Additionally, a Java program was hand-crafted to mimic the behavior
of the WbE script, and measured in the same conditions. The results
of these comparisons can be found hereinbelow in the Section
entitled "Results".
[0152] User Experience Evaluation
[0153] To understand the potential impact of WbE for users, we
conducted a pilot study on 8 human participants. The experiment was
a between-subject design, conducted by presenting each participant
with the same task of 16 updates to the database, in one of two
conditions: either using a form interface to update the database
directly, or using the forms augmented by WbE. The main task
consists of performing two types of updates to the database, all in
the same format.

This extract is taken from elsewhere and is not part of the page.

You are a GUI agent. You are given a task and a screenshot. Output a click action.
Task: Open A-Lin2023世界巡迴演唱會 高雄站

Nine of the 16 updates consist of looking up a
person in the database and updating their information according to
the values of a spreadsheet. The people listed in the other 7
updates did not yet exist in the database, requiring the user to
add them, using the forms. Each condition included a training
example to teach users how to perform updates and additions using
the forms, in the forms-only case, and to perform the task using
WbE and WbE's exception handling feature in the WbE case.

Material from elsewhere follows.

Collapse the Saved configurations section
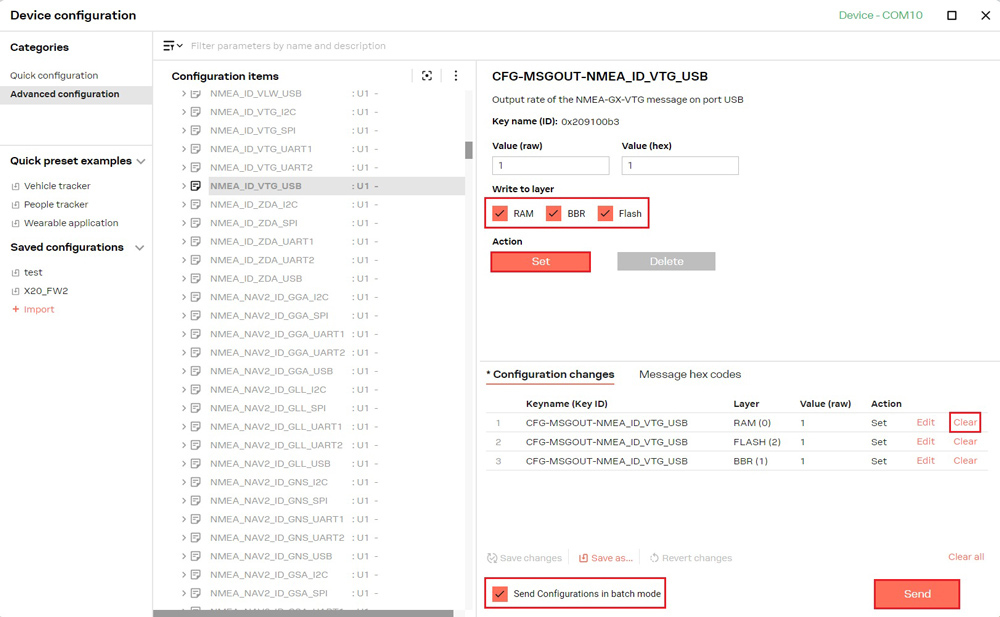 pyautogui.click(x=140, y=248)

[0154] Participant performance was measured on completion time and
errors. We chose these metrics to evaluate WbE because, from the
user's point of view, script induction and execution are
effectively instantaneous. The primary bottleneck to the system is
the use of the tool and the class of scripts that can be generated
by the induction procedure.
[0155] Deployment Evaluation
[0156] WbE was deployed on a web-based database forms system as a
means to connect two application/databases. The first application
was a scheduling optimizer, which dealt with constraint-based
planning of events. The second application was a database-backed
website which used a set of web-based forms to maintain the
database. The problem that WbE solved was that of connecting these
two applications/databases. When the optimizer made changes to the
schedule, the changes could be output in a format readable by WbE,
giving details about the name, location, date, start time, and
duration for each event. The form system for maintaining the
schedule website was altered such that it would produce logs for
WbE. Once these two pieces were in place, WbE could be used to
create a workflow program that would take a schedule. delta file
from the optimizer as input, and would update the website's
database to reflect the changes that had been made. This deployment
resulted in some interesting discoveries and solutions about the
effective workings of WbE. These are discussed in detail in the
Section entitled "Results".
[0157] Results
[0158] Algorithm Evaluation Results
[0159] Results of the learning algorithm evaluation can be seen in
FIG. 12. The graph shows that the iteration-based induction
algorithm can take exponential time in the number of results that
it must consider. This is especially evident in the worst case.
Additionally, the hash-based algorithm takes slightly more time as
the number of results that it must store increases, but this
doesn't seem to present a scaling issue.
[0160] Results of the execution algorithm evaluation can be seen in
FIG. 13. This graph shows that the scripting environment overhead
adds significant time to each example as the number of `noise
results` increases. Future work will decrease this overhead by
improving the handling of noise results.
[0161] User Evaluation Results
[0162] Results of the user evaluation revealed an average time of
3.19 minutes to complete the task with WbE, and an average time of
7.5 minutes to complete the task in the `by hand` condition. A
two-tailed, unequal means, t-tailed test comparing the completion
times of the participants indicates that the mean time to complete
the tasks is very significantly different in the two tasks (p value
0.01), and show that WbE provides a significant speed increase over
performing the task by hand. There were no errors made by
participants in either condition, so no comparison can be made
between the systems with respect to errors.
[0163] The times recorded in the user evaluation show that WbE
provided a 235 increase over performing 16 updates by hand. From
this result, it can be seen that WbE provides a speed increase over
the manual condition after only 8 updates.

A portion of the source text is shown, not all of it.